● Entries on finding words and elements
>>>

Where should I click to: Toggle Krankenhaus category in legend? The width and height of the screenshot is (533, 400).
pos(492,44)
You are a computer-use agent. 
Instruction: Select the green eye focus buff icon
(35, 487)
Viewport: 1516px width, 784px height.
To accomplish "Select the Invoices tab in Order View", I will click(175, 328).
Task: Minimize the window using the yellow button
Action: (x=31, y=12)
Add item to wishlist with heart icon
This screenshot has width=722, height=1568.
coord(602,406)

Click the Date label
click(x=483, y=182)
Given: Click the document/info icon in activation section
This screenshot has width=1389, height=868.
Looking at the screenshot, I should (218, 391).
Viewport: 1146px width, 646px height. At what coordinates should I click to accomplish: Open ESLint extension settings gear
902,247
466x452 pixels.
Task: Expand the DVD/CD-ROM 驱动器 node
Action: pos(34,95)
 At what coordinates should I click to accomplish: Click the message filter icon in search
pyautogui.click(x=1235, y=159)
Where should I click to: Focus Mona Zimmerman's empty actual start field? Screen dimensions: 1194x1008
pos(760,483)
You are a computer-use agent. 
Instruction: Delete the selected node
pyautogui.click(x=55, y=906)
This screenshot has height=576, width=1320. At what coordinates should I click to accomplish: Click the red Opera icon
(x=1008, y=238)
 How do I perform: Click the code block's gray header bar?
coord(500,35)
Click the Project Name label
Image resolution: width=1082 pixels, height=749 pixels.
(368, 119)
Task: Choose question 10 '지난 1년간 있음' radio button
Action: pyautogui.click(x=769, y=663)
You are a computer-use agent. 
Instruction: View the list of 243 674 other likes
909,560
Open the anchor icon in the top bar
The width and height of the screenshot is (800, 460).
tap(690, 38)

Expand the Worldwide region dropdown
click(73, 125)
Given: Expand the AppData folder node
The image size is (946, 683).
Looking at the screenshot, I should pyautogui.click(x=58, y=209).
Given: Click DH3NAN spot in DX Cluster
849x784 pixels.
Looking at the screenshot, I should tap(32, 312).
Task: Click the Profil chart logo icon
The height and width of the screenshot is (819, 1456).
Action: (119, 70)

<<<

● Your goal
Write the lines above out as a numbered list, leaving out any blank lines.

● Reply to the task
1. Where should I click to: Toggle Krankenhaus category in legend? The width and height of the screenshot is (533, 400).
2. pos(492,44)
3. You are a computer-use agent. 
4. Instruction: Select the green eye focus buff icon
5. (35, 487)
6. Viewport: 1516px width, 784px height.
7. To accomplish "Select the Invoices tab in Order View", I will click(175, 328).
8. Task: Minimize the window using the yellow button
9. Action: (x=31, y=12)
10. Add item to wishlist with heart icon
11. This screenshot has width=722, height=1568.
12. coord(602,406)
13. Click the Date label
14. click(x=483, y=182)
15. Given: Click the document/info icon in activation section
16. This screenshot has width=1389, height=868.
17. Looking at the screenshot, I should (218, 391).
18. Viewport: 1146px width, 646px height. At what coordinates should I click to accomplish: Open ESLint extension settings gear
19. 902,247
20. 466x452 pixels.
21. Task: Expand the DVD/CD-ROM 驱动器 node
22. Action: pos(34,95)
23.  At what coordinates should I click to accomplish: Click the message filter icon in search
24. pyautogui.click(x=1235, y=159)
25. Where should I click to: Focus Mona Zimmerman's empty actual start field? Screen dimensions: 1194x1008
26. pos(760,483)
27. You are a computer-use agent. 
28. Instruction: Delete the selected node
29. pyautogui.click(x=55, y=906)
30. This screenshot has height=576, width=1320. At what coordinates should I click to accomplish: Click the red Opera icon
31. (x=1008, y=238)
32.  How do I perform: Click the code block's gray header bar?
33. coord(500,35)
34. Click the Project Name label
35. Image resolution: width=1082 pixels, height=749 pixels.
36. (368, 119)
37. Task: Choose question 10 '지난 1년간 있음' radio button
38. Action: pyautogui.click(x=769, y=663)
39. You are a computer-use agent. 
40. Instruction: View the list of 243 674 other likes
41. 909,560
42. Open the anchor icon in the top bar
43. The width and height of the screenshot is (800, 460).
44. tap(690, 38)
45. Expand the Worldwide region dropdown
46. click(73, 125)
47. Given: Expand the AppData folder node
48. The image size is (946, 683).
49. Looking at the screenshot, I should pyautogui.click(x=58, y=209).
50. Given: Click DH3NAN spot in DX Cluster
51. 849x784 pixels.
52. Looking at the screenshot, I should tap(32, 312).
53. Task: Click the Profil chart logo icon
54. The height and width of the screenshot is (819, 1456).
55. Action: (119, 70)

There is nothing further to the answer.